For certain classes of large phonon calculations, the version of wave_apply_symmetry in CASTEP version
5.5 fails on HECToR phase 2a with an MPI unexpected buffer error. This error occurs because of the
many point-to-point MPI communications that are present. To avoid use of the unexpected buffer,
it was decided to use MPI gather over G-vectors for each band's data before applying the
symmetry operation. The data is then scattered back to the appropriate nodes. It is possible that
a symmetry transformation maps data between k-points that are stored on different nodes. In this
case the gathered band data is sent to the node that holds that k-point, where the symmetry
operations are applied before scattering.
The modified version of wave_apply_symmetry was then applied in situations where the
unexpected buffer error had been reproduced. As expected, the jobs ran to completion without having
to alter the MPICH_UNEXPECTED_BUFFER variable. This opens up the ability to perform large phonon
calculations without having to dedicate unfeasible amounts of RAM to the unexpected buffer.

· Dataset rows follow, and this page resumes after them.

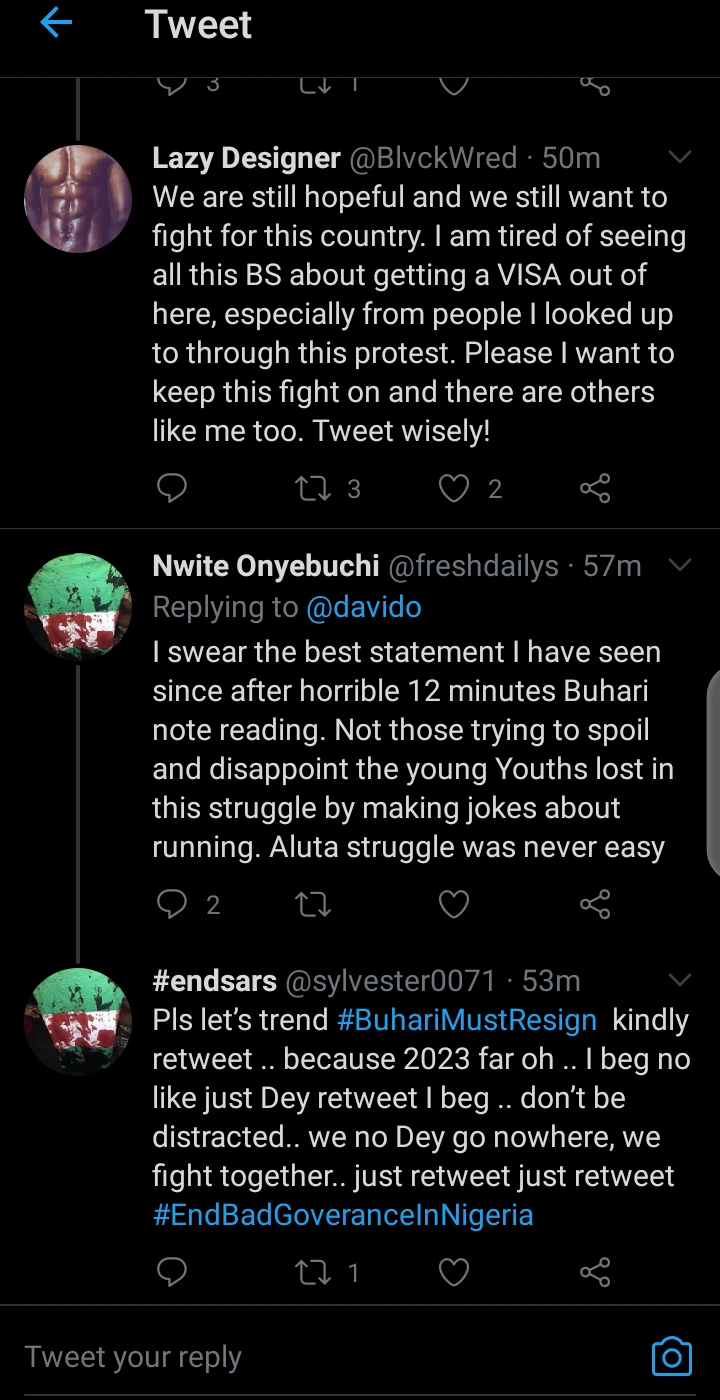The height and width of the screenshot is (1400, 720).
Task: Retweet Lazy Designer's tweet
Action: click(x=314, y=488)
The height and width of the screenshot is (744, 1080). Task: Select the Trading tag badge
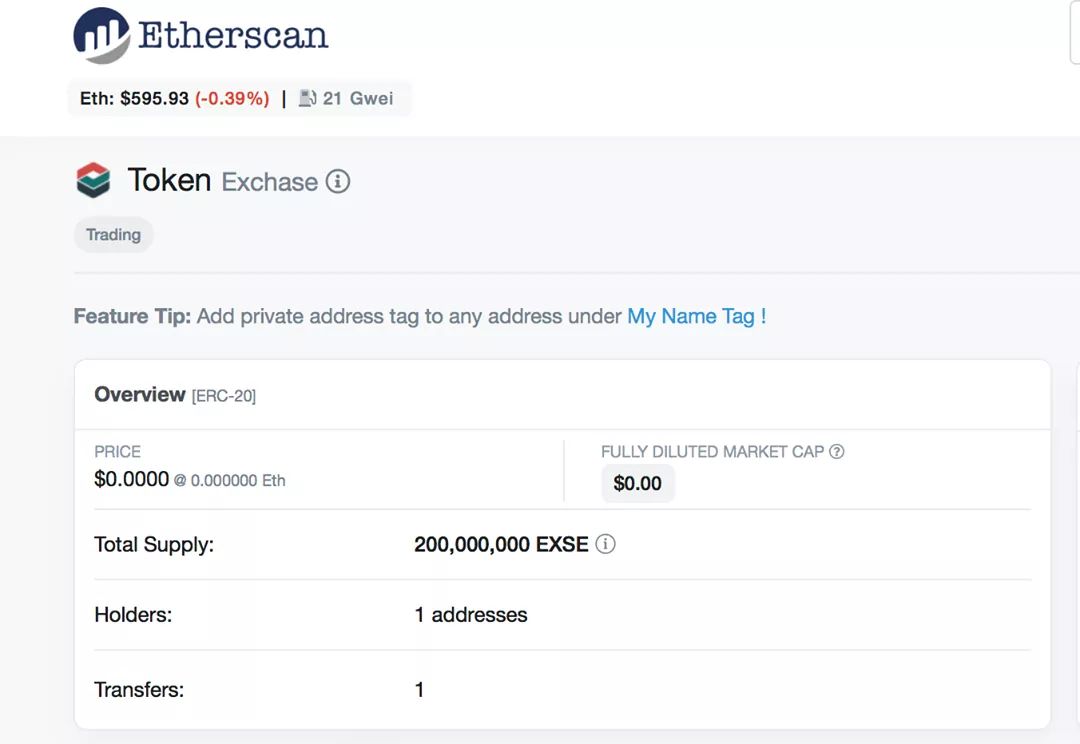tap(113, 235)
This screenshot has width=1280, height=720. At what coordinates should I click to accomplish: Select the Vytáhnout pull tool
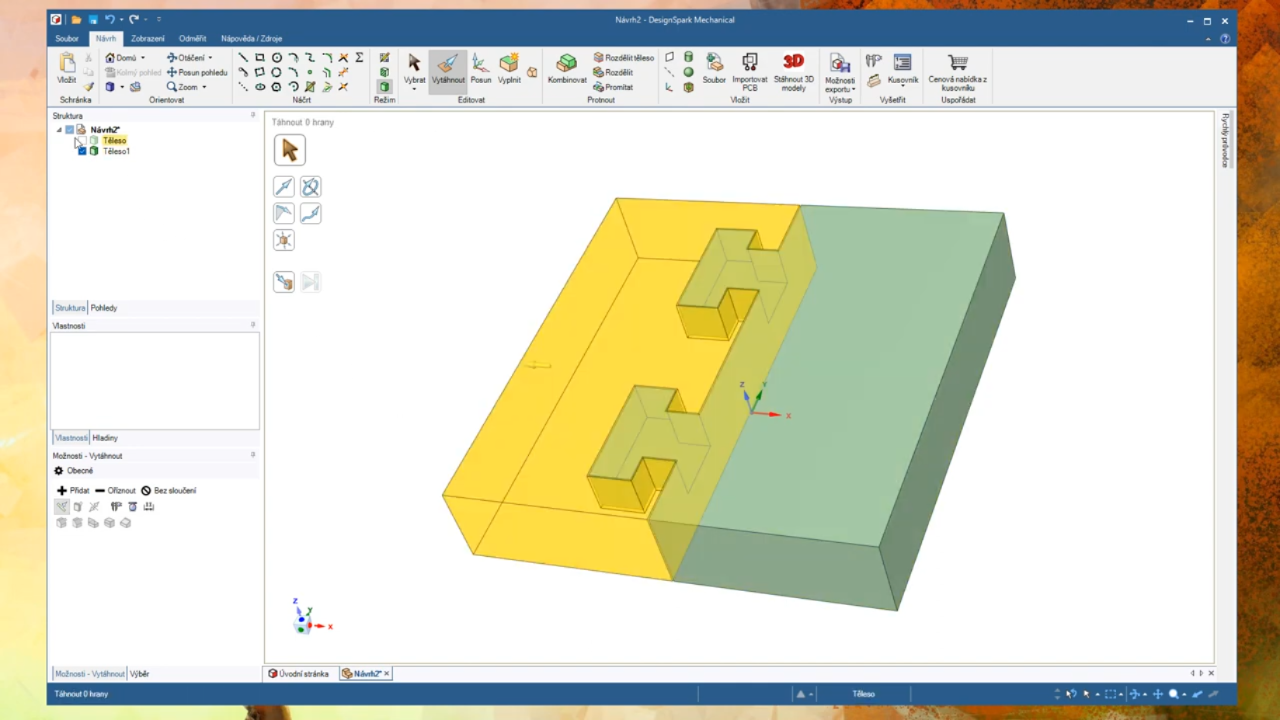click(x=448, y=68)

At the request of Phil Hasnip of the CASTEP Developers Group, the lessons learned in modifying the above routines were also applied to wave_reassign. This routine is called under the assumption that the k-point and band distribution are unchanged. It takes the data from an existing wavefunction and maps it onto a different plane-wave basis set. It is mostly used during variable cell geometry optimisations and molecular dynamics. The routine approximates the process of wave_write followed by wave_read but without any disk I/O. Performance gains in line with those detailed above were obtained.